Samson et Dalila
October 11, 2013
One of the glories of French opera. Samson, mighty but vulnerable, is a complete sucker for protestations of love from the manipulative and conniving Dalila – hell-bent on revenge. But it is Samson who brings the house down. Wonderful choruses, the frenzied Bacchanale and the most beautiful mezzo-soprano arias ever written ‘Mon cœur s’ouvre à ta voix’ (My heart opens to your voice). It will melt yours.
Palestine, 1150 BC. The Hebrews are enslaved to the Philistines in Gaza. Gathered in a square, they beseech Jehovah to release them from their bondage, led by Samson, their leader. When the Philistine commander, Abimelech, denounces the Hebrews and their God, Samson kills him and leads the Hebrews away. The High Priest of Dagon arrives from the Philistine temple and curses Samson’s prodigious strength. He enlists a Philistine maiden Dalila, to seduce Samson. Dalila and her maidens dance seductively for Samson, who is mesmerised by her charms. Despite the dour prophecies of an Old Hebrew, Samson accepts Dalila’s invitation to spend the night with her at her nearby dwelling.

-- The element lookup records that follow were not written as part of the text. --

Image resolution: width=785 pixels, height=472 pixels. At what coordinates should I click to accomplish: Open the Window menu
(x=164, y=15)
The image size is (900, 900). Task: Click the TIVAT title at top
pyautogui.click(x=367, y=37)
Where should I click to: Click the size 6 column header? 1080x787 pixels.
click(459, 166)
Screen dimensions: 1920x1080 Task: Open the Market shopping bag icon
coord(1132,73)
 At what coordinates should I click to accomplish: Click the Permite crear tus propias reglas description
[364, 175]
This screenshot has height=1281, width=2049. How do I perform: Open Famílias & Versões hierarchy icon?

From her retreat in the Valley of Sorek, Dalila calls on her gods to help her ensnare Samson with the most powerful weapon of all – love. The High Priest appears with news of the Hebrews’ victory over the Philistines. Dalila vows to discover the source of his strength. Samson appears, passionate in spite of himself; when Dalila has him in her power, she demands that he show his love by confiding in her the secret of his strength. Samson hears rolling thunder as a warning from God but cannot resist following Dalila inside. She discovers that the secret of Samson’s strength is his long hair, and summons Philistine soldiers. They rush in to overpower Samson, who is blinded and dragged away.
In a dungeon at Gaza, the sightless Samson prays for his people, who will suffer for his sin. He hears their voices castigating him. During a bacchanal in the Temple of Dagon, Dalila and the High Priest taunt Samson. When they force him to kneel to Dagon, he asks a boy to lead him to the two main pillars of the temple. Samson prays to Jehovah to restore his strength, and with a mighty effort he pulls down the pillars to destroy the temple, crushing himself and his foes.